### Task to complete:
Return, exactly and with nothing added, the line with "This screenshot has height=641, width=830." together with all lines after it through the end of the data below. No pictures belong in the copy.

═══ Material provided

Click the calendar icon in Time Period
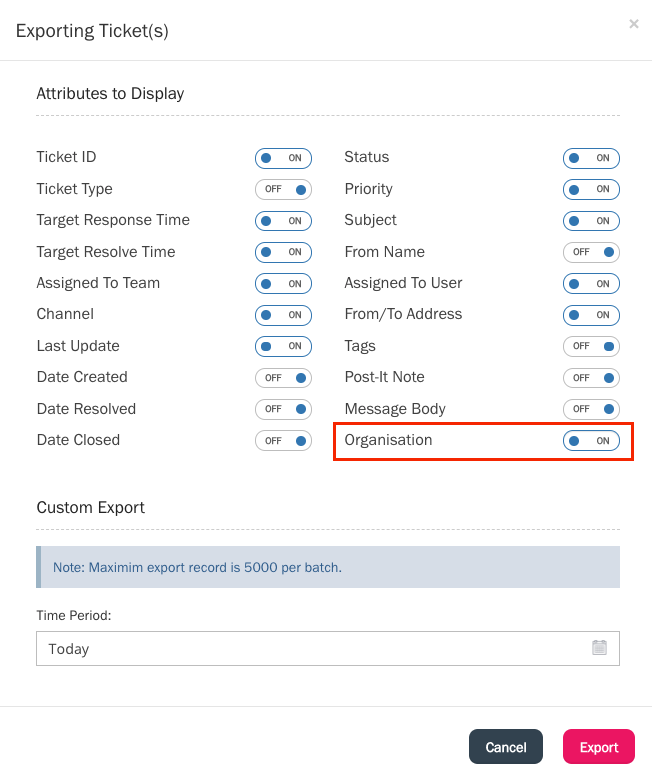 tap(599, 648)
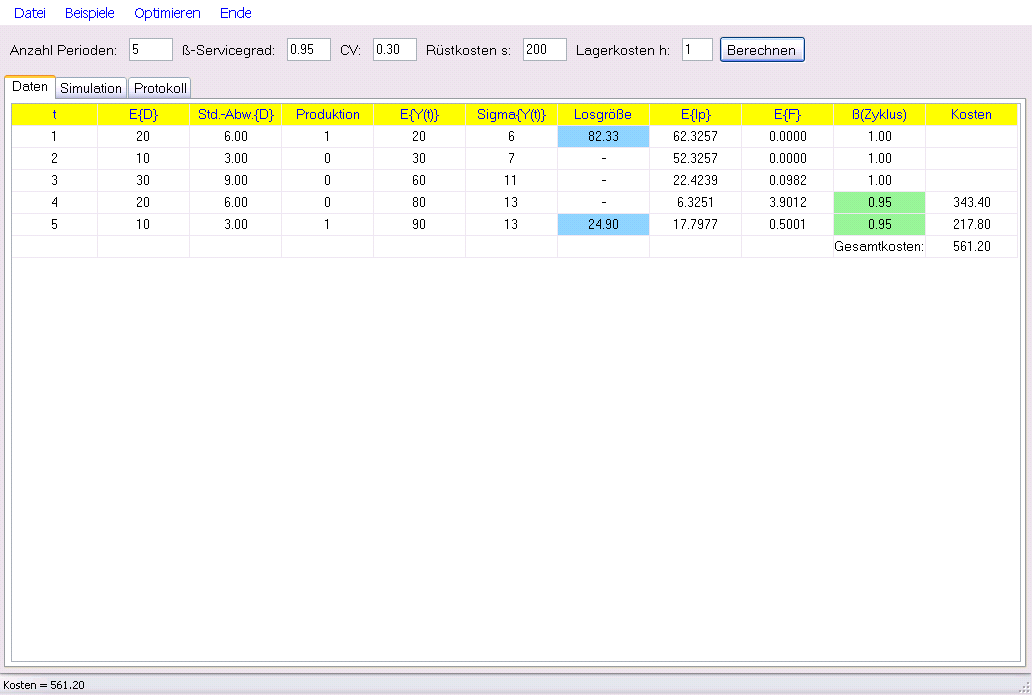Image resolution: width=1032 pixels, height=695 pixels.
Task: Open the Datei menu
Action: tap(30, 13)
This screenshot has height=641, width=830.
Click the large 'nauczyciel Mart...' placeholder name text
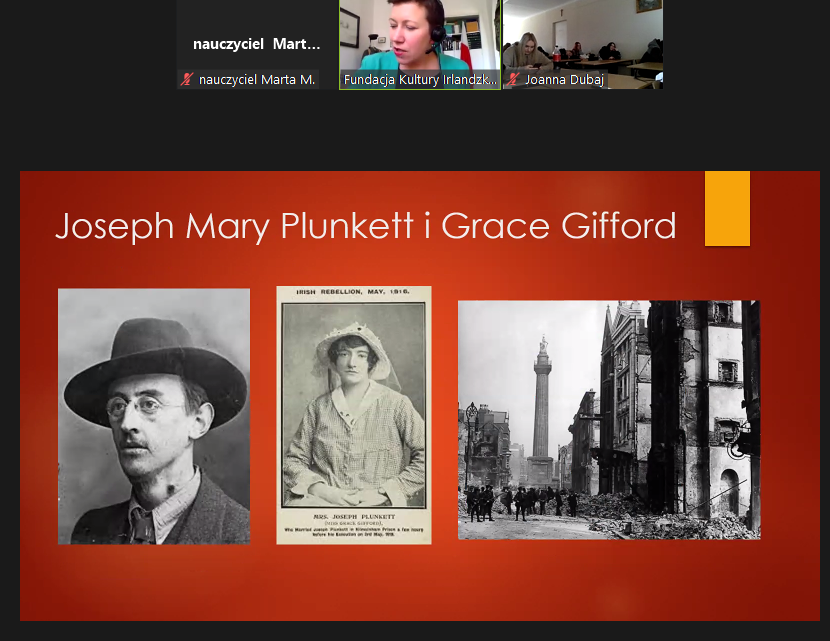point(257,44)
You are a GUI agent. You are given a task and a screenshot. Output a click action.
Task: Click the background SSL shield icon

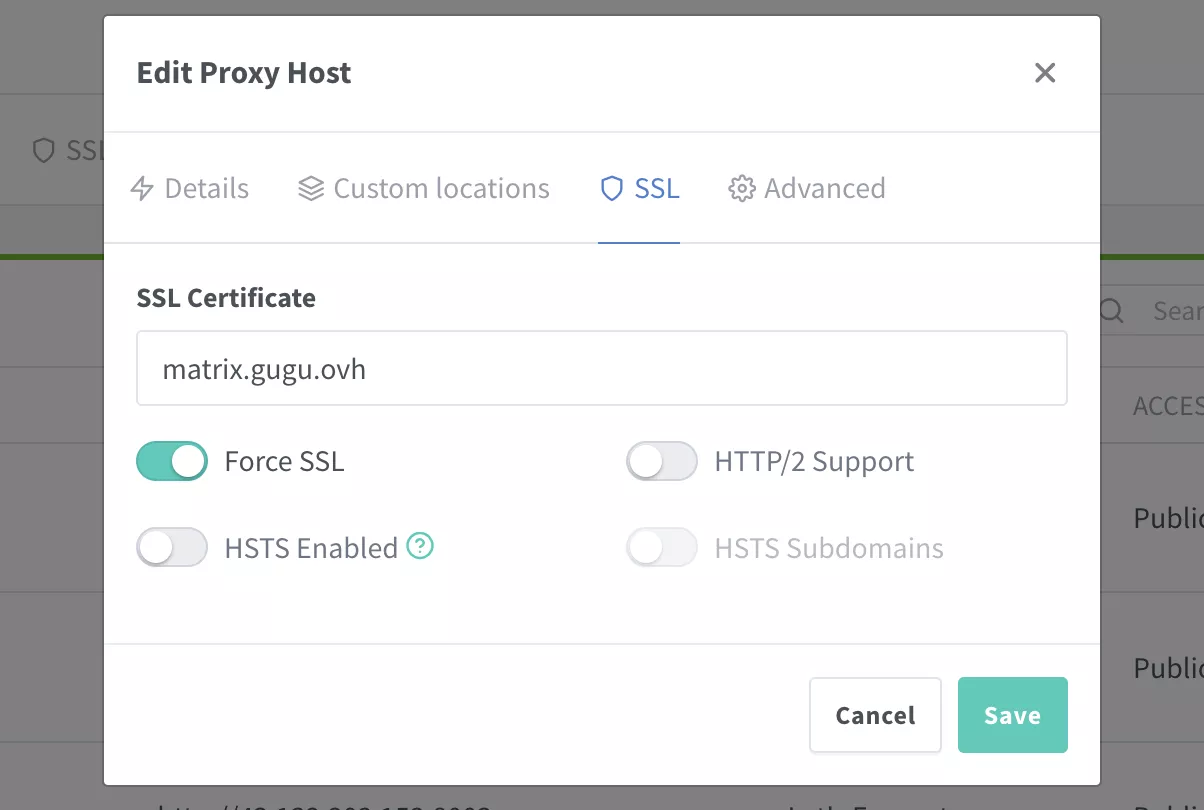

══════

### Result below:
This screenshot has height=641, width=830.
Click the large 'nauczyciel Mart...' placeholder name text
point(257,44)
You are a GUI agent. You are given a task and a screenshot. Output a click action.
Task: Click the background SSL shield icon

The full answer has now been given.